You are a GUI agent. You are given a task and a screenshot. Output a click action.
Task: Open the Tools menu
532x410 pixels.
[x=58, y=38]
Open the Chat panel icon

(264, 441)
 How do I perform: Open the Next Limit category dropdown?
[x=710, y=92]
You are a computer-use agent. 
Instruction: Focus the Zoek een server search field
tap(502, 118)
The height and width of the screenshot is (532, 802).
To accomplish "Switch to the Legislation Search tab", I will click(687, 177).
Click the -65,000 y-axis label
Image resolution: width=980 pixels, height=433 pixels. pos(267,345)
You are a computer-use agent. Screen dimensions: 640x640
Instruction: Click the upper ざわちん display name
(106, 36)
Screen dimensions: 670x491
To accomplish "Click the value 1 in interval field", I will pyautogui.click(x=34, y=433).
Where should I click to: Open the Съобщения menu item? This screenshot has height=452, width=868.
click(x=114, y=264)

= = =

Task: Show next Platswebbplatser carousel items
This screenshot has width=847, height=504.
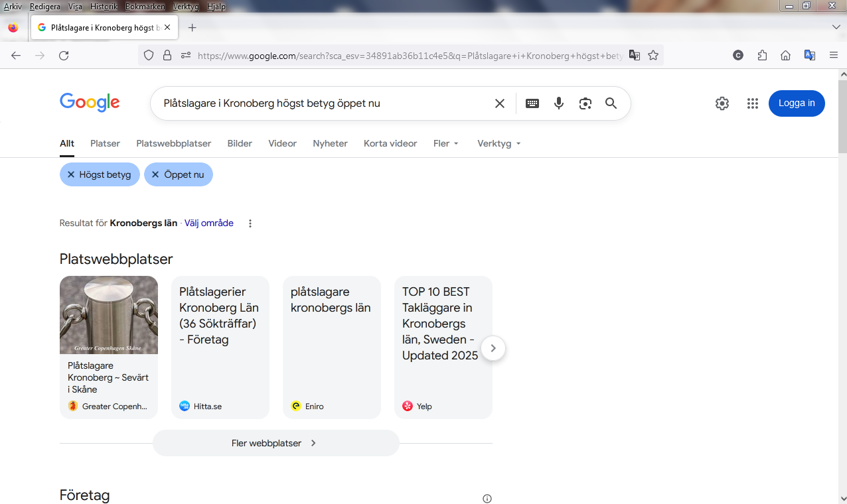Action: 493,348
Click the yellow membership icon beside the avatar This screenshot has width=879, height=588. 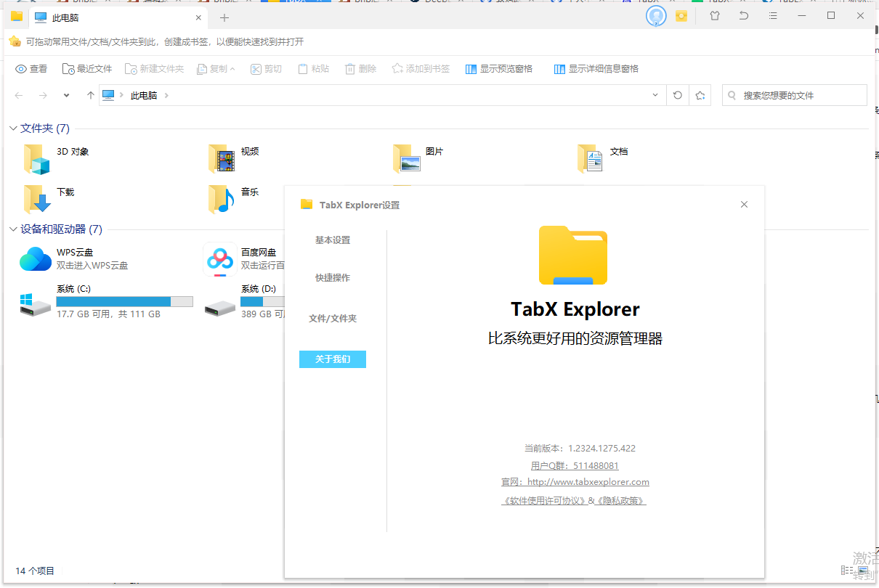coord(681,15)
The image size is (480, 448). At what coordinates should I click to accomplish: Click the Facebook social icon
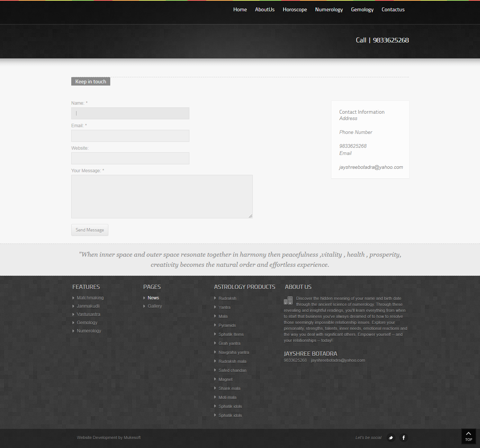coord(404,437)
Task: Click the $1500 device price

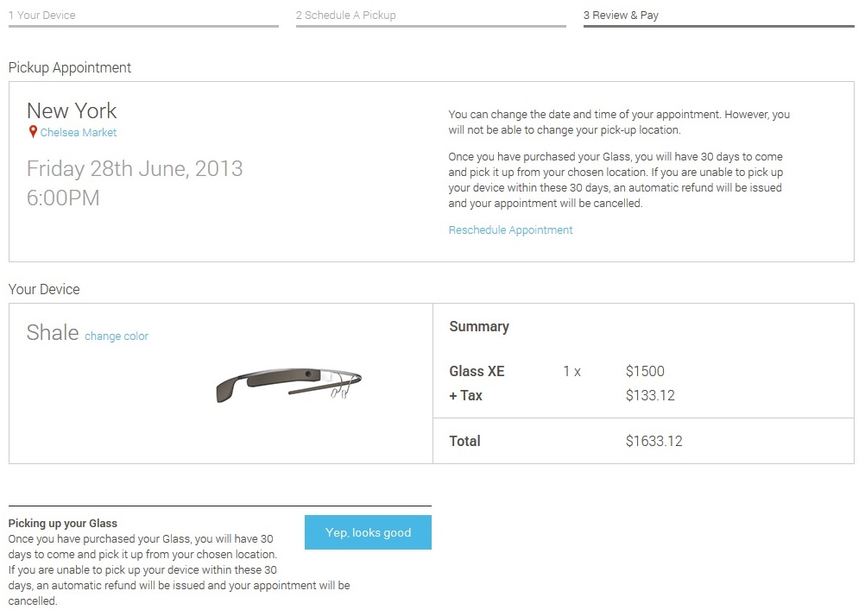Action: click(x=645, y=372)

= = =

▶ _Instructions for the task_:
Retype only the lines above between the line with "532x410 pixels." and the line with "The height and", counting those two lines as well, and keep every character as it is.

▶ _Result for this exercise_:
532x410 pixels.
[x=58, y=38]
Open the Chat panel icon

(264, 441)
 How do I perform: Open the Next Limit category dropdown?
[x=710, y=92]
You are a computer-use agent. 
Instruction: Focus the Zoek een server search field
tap(502, 118)
The height and width of the screenshot is (532, 802).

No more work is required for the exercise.